Awkward! Trump snubs Merkel handshake
DONALD Trump and Angela Merkel’s first meeting at the White House yesterday was overshadowed by claims that he refused to shake her hand.
There was a lack of warmth in his meeting with the German Chancellor, whom he has publicly criticised over her refugee policy.
Even though they shook hands when she arrived at the White House, he appeared to ignore her when she suggested they did it again for photographers in the Oval Office.
Footage shows her turning towards her host and saying: ‘Do you want to have a handshake?’ But the President simply stared ahead, as if snubbing her. Although it is possible that he hadn’t heard her, photographers were asking them to shake hands.
As Mrs Merkel looked searchingly at him before smiling weakly at the gathered media, Mr Trump had asked Press photographers to ‘Send a good picture back to Germany, please’.
The President had a 19-second handshake with Japanese prime minister Shinzo Abe, and even held hands with Theresa May during her first visit to the White House.
During the Press conference with Mrs Merkel, the President also refused to take responsibility for accusing GCHQ of tap- ping his phones. Asked about his claims that Barack Obama wiretapped Trump Tower, he light-heartedly alluded to revelations that spies in the Obama administration had tapped Mrs Merkel’s mobile phone. ‘At least we have something in common,’ he said as he smiled at her.
Mr Trump’s first meeting and Press call with her were dominated by talks on trade. He repeatedly complained that the US had been a victim of unfair trade deals with Germany, while Mrs Merkel defended global free trade and the EU.
Discussing wiretapping, Mr Trump had refused to back down after the White House aired an unverified claim that the British spy agency monitored him during last year’s election campaign at Mr Obama’s request.

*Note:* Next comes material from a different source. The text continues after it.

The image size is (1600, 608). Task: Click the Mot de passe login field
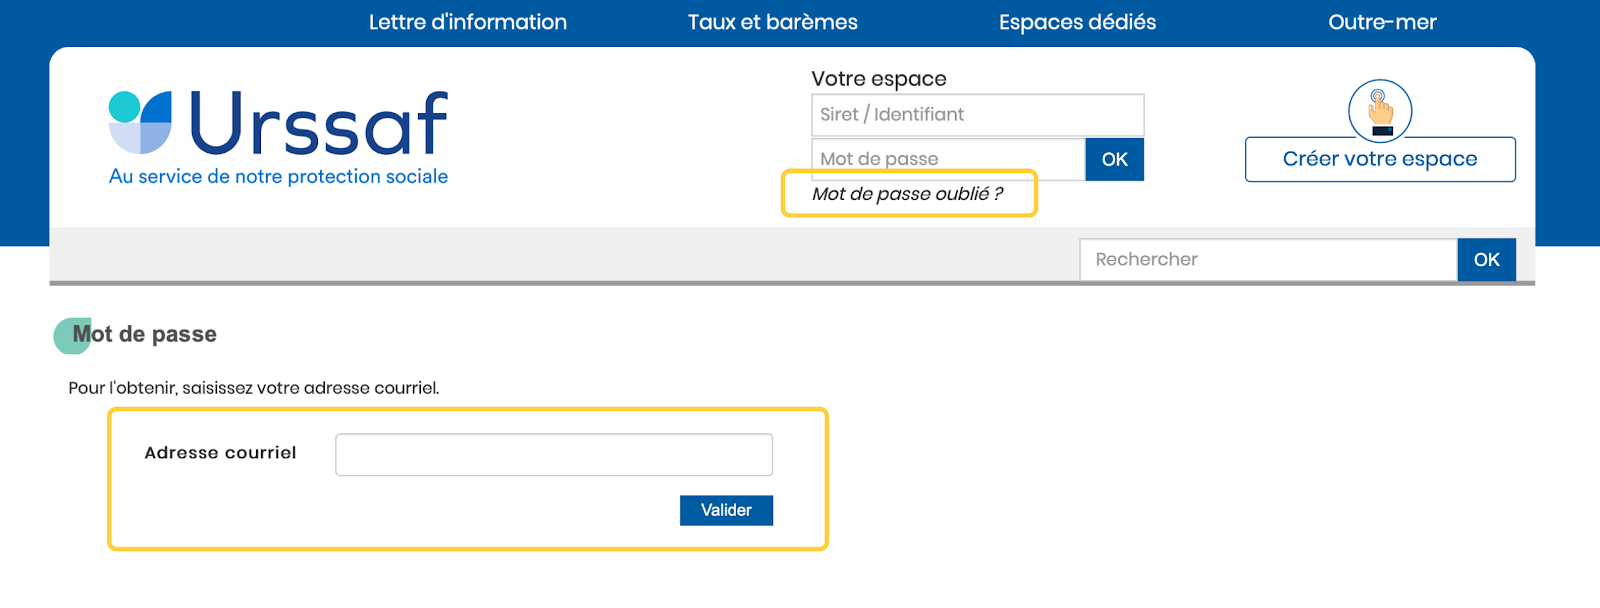click(947, 159)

Instead, the President shifted the blame to Fox News, whose commentator, Judge Anthony Napolitano, first claimed that GCHQ had been involved. Describing Mr Napolitano as a ‘very talented legal mind’, Mr Trump told a German reporter: ‘We said nothing… you shouldn’t be talking to me. You should be talking to Fox.’
US officials played down reports that the White House had formally apologised to the British Government over the claims. And Mr Trump’s press secretary Sean Spicer later echoed the President’s defiant tone.

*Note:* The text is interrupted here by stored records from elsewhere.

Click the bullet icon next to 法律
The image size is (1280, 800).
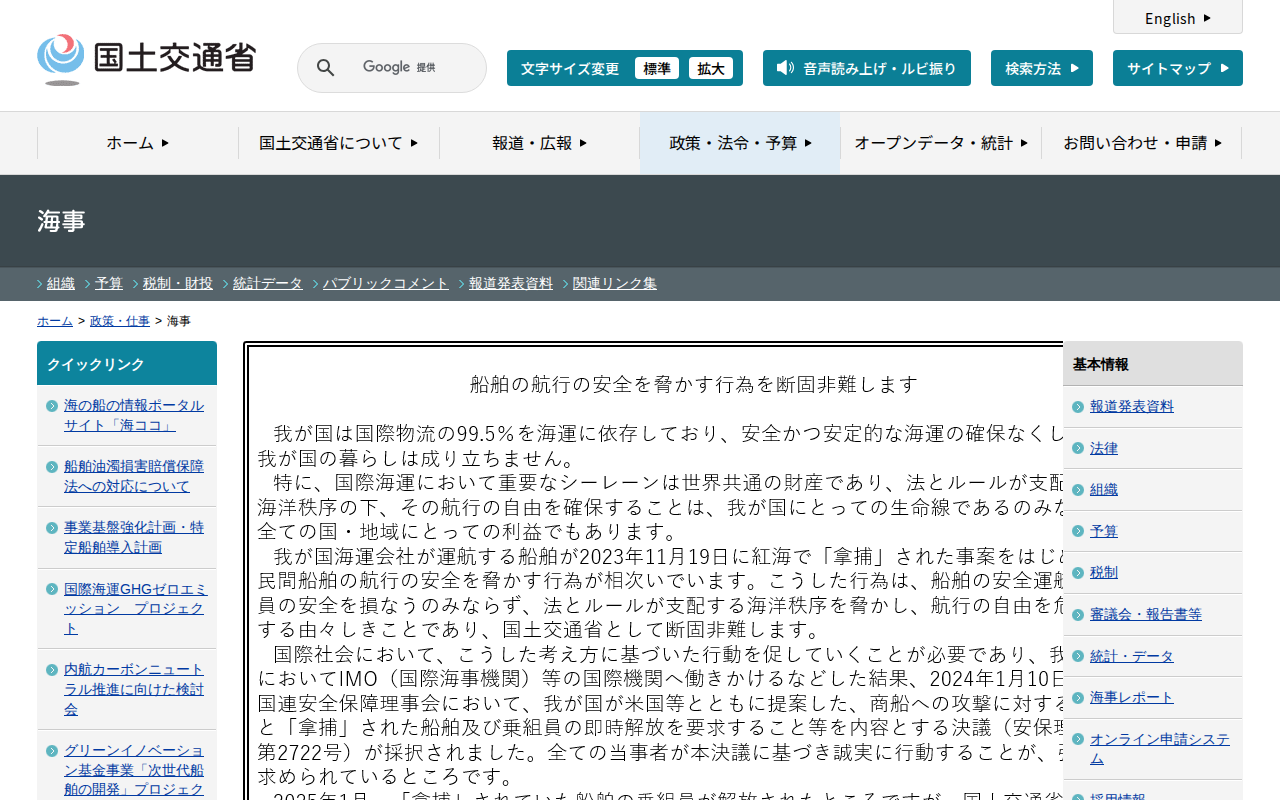point(1078,449)
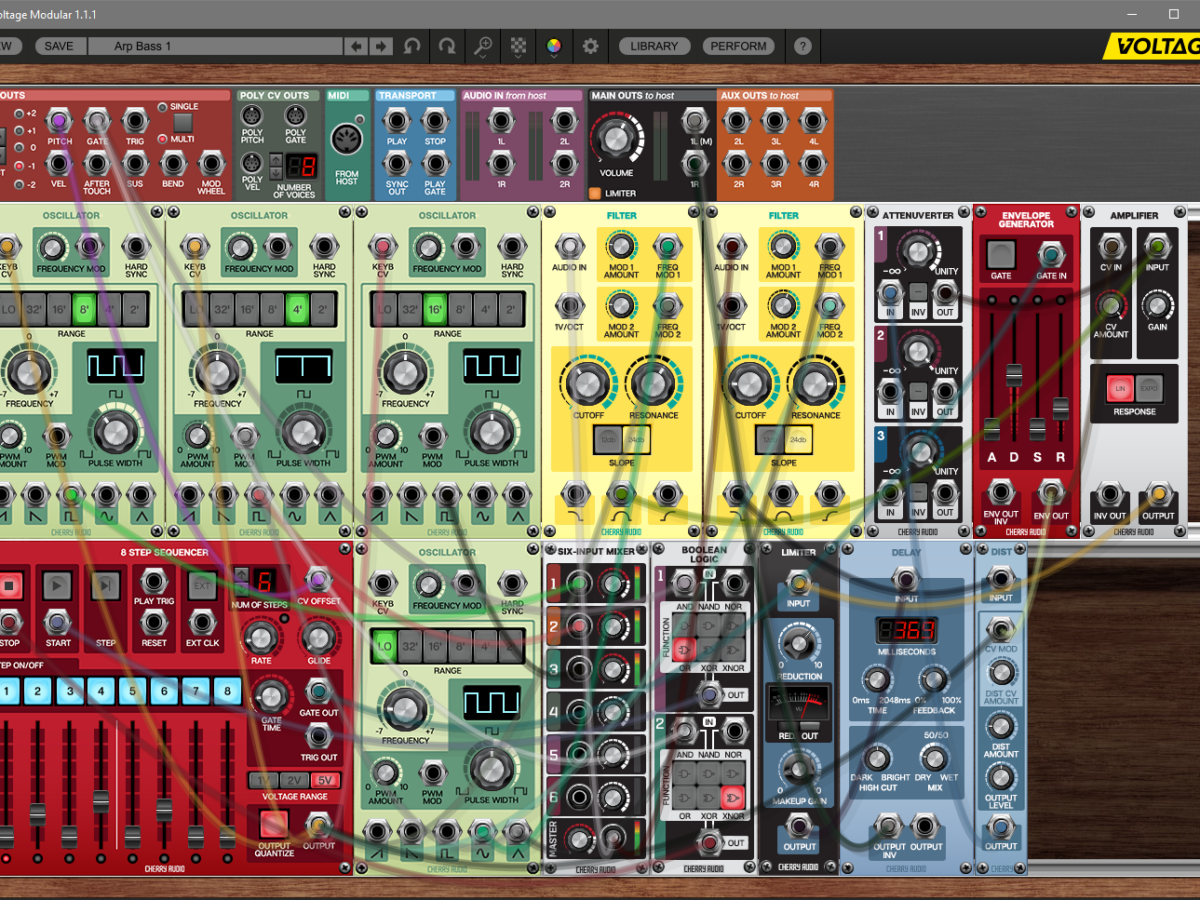Select the XNOR gate in Boolean Logic section 2

732,796
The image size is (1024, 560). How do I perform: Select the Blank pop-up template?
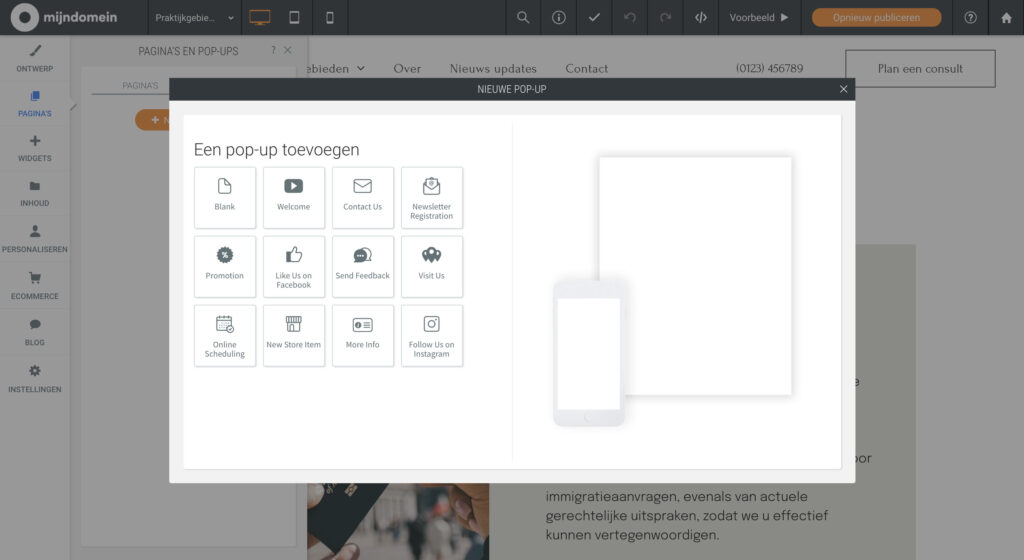coord(225,197)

‘I don’t think we regret anything,’ he said. ‘As the President said, I was just reading off media reports.’
It emerged last night that Mr Spicer had thrashed out the disagreement with Britain’s US ambassador Sir Kim Darroch at a St Patrick’s Day reception in Washington.
Downing Street said it had been assured the ‘allegations won’t be repeated’.
Fox News distanced itself from the controversy last night, saying it ‘knows of no evidence of any kind… full stop’ to support the allegations about GCHQ.
Secretary of State Rex Tillerson warned North Korea yesterday the US may take pre-emptive military action because America’s ‘strategic patience’ with the rogue state had run out.